* **Page excerpt**
··········

Mark Visentin, who turned 18 only last August, was in goal for Team Canada at the World Junior Championship when the unimaginable happened. Canada was ahead 3-0 heading into the third period of the gold medal game and seemed on cruise to avenge the championship lost to the Americans last year in Saskatoon. The young Canadians had already effortlessly dispatched this year's Americans 4-1 and seemed to be doing the same to the Russians - only to have Russia score two goals in 13 seconds, tie the game in less than five minutes and storm on to a stunning 5-3 victory.

Even without the radio on, everyone in the car knew what was being said: the greatest collapse ever …the team had choked…the goalie was the goat. They hoped that Mark, travelling behind in another car with his girlfriend Harmony, didn't have his radio on. He didn't.

"How ya doin' tonight?" the border guard asked as Dan Visentin handed over the four passports.

"Depressed," Mr. Visentin answered.

The guard, flicking through the passports, paused and looked up, surprised.

"Oh shit," he said, "you're a Visentin."

"I'm the father."

The guard handed back he passports. "Don't worry," he said. "You have a great kid there - you got to be proud of him."

"We are."

"He's going to be a great goalie one day."

"We know."

Mark Visentin made it through at another border booth and drove slowly to his parents home in little Waterdown. No radio. Hardly any words. What was there to say?

He had already said what he thought he had to say. He had sobbed on the ice and wept in the dressing room - no different from any of the other shattered players - and when Andre Brin, Hockey Canada's media person at the tournament, tentatively asked if anyone was ready to meet the media, Mark Visentin volunteered immediately.

"I'll come out," he told Mr. Brin.

A lot of goaltenders would have refused. Some of the gathered media reacted with surprise when the black curtain split open and out stepped the Canadian goaltender of record, eyes clear, head held high, and prepared to talk as long as there were questions.

"I like to get stuff done and not leave it," he says.

He put no blame on the defence that at times let him down, no blame on the forwards who had their own breakdowns. He took full responsibility.

"I'm not the guy who blames his team," he says. "You really wish you could have provided a couple of saves when they were needed but I didn't. They kind of took it to us."

He had felt the tide turning, as coach Dave Cameron later put it. He watched the "spark" go into the Russians and knew that it had gone out of his own team. "We pushed the panic button a bit," he says. "We tried to get back but…."

He knew he could talk forever and the score would never change. "No one to blame but me," he says. "I try to make myself accountable for what happens."

··········

* **Entries shown**
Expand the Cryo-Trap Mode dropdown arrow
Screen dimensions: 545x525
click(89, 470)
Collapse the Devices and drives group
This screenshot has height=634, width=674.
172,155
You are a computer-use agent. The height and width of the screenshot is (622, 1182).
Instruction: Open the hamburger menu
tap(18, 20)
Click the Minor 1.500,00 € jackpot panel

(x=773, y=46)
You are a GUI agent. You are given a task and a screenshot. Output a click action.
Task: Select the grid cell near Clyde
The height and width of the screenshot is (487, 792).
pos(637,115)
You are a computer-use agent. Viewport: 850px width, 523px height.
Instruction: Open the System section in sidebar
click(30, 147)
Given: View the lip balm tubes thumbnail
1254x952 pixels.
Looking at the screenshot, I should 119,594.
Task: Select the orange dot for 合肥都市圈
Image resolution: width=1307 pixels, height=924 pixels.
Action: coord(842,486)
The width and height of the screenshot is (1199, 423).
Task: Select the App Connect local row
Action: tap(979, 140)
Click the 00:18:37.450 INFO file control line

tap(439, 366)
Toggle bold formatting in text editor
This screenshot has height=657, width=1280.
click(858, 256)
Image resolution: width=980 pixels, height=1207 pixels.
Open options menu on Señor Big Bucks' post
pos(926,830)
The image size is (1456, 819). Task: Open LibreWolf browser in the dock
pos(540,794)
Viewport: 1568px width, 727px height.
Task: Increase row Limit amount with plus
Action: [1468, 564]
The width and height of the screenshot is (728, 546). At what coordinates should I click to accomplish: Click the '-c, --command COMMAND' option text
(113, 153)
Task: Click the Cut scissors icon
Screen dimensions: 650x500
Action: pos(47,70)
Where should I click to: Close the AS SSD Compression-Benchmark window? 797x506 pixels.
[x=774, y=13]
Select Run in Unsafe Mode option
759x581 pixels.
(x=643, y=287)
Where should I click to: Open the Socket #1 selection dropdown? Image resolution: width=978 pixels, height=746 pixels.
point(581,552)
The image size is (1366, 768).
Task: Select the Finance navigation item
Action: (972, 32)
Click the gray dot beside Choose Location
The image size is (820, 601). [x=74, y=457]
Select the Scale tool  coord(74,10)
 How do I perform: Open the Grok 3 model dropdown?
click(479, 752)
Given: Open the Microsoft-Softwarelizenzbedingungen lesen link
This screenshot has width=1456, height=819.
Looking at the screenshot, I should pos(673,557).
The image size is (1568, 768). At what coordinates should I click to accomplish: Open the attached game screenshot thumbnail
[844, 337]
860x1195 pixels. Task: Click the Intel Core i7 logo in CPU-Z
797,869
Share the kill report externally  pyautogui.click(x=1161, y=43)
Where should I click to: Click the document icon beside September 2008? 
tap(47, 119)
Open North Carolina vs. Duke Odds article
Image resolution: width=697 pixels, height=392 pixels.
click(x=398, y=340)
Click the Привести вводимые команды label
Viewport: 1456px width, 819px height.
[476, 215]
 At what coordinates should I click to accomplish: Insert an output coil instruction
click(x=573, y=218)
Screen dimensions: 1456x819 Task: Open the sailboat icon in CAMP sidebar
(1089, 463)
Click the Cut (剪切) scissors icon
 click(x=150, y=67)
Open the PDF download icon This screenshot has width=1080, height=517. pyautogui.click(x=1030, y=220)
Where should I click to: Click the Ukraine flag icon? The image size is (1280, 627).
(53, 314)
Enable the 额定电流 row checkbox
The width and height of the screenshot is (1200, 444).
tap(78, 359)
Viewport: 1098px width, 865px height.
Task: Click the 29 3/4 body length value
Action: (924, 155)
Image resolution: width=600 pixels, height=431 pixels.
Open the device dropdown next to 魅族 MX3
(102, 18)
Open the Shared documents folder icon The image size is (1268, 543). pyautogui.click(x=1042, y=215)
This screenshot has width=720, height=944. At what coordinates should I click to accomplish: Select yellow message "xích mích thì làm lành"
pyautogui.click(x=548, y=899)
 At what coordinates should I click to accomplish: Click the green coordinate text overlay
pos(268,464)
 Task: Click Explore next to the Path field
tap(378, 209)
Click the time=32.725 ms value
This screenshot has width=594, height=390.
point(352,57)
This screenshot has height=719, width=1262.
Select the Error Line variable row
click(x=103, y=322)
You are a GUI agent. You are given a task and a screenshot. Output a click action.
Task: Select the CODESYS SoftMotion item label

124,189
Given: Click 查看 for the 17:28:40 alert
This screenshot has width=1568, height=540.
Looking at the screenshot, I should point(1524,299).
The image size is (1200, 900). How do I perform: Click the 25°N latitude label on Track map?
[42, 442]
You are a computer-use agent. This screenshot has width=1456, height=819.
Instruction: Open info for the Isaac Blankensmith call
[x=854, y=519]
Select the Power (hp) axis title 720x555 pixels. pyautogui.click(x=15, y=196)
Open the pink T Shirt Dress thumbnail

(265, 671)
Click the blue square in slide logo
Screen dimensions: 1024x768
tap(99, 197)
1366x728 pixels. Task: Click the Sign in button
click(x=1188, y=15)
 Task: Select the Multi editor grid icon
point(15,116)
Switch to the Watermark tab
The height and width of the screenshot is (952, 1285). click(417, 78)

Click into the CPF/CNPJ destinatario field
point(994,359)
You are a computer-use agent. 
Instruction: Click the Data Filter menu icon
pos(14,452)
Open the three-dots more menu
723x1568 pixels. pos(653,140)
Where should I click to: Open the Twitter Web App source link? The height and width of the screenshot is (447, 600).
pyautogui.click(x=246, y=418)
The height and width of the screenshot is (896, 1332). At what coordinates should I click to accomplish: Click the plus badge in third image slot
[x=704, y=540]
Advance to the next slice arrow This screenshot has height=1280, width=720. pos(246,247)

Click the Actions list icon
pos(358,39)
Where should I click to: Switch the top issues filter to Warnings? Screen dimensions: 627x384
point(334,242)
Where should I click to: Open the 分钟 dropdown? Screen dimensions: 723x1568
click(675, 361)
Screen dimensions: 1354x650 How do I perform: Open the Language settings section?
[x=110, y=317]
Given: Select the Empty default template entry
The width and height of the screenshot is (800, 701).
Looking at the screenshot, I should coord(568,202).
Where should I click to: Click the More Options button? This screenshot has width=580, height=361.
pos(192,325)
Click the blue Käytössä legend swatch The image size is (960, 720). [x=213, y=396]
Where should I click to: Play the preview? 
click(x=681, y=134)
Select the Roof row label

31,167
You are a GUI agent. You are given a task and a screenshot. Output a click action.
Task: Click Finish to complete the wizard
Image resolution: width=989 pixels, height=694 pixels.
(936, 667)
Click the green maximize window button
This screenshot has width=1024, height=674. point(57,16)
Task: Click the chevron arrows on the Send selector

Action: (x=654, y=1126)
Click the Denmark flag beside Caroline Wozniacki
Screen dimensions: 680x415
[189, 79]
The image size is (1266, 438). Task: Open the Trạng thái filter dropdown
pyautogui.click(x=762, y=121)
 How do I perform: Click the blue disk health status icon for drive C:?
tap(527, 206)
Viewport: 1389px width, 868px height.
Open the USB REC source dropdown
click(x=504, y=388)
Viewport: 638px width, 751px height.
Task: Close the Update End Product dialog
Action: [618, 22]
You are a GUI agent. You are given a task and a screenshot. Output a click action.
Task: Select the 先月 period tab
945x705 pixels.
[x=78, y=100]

··········

* **List of tasks**
a – Answer these from the article on Mark Visentin:
(i) What was the final score of the gold medal game?
(ii) What role did Andre Brin hold at the tournament?
(iii) Where did Mark Visentin drive after crossing the border?
b – Name every person the article on Mark Visentin identifies by name.
c – Extend the article on Mark Visentin with a few more paragraphs, starting after its final sentence.
The rows stand apart from the article on Mark Visentin and are separate material.

* **Results for the exercise**
a –
(i) Russia won 5-3.
(ii) He was Hockey Canada's media person at the tournament.
(iii) To his parents' home in Waterdown.

b – Mark Visentin, Harmony, Dan Visentin, Andre Brin, Dave Cameron

c –
It is, in fact, the accountability and responsibility of that critical position in hockey that first appealed to him. In his first year of novice they let each youngster try goaltending, and when some of the children balked, he volunteered. In his second year he went fulltime in the nets.

"I fell in love with it," he says.

"Only fat kids who can't skate play goal," his father would kid him. But Mark stuck with it even though he had shown promise as an out player.

"The goaltender can be a game-changer," he says, "and that is a great, great feeling. But if you're going to do that, you have to accept the ups and downs that come with it."

His great hero was Curtis Joseph, then the goaltender for the nearby Toronto Maple Leafs. He and his friends would play on the backyard rink and he would imagine he was "CuJo" kicking out the pucks - at least when Sheba, the family's golden retriever puppy wasn't running off with them.

An only child, he had formed a remarkable bond with the dog. They grew up together and today are teenagers together, Sheba 14 and Mark 18, though she long ago lost interest in chasing pucks.

Dan Visentin didn't push his son. He himself had never played the game and he left the coaching to others. One minor hockey coach, Ken Jaysman, took Mark as goaltender on his AA Novice team and the team went through the season undefeated - Mr. Jaysman's attitude and love of the game making a huge impression on the youngster.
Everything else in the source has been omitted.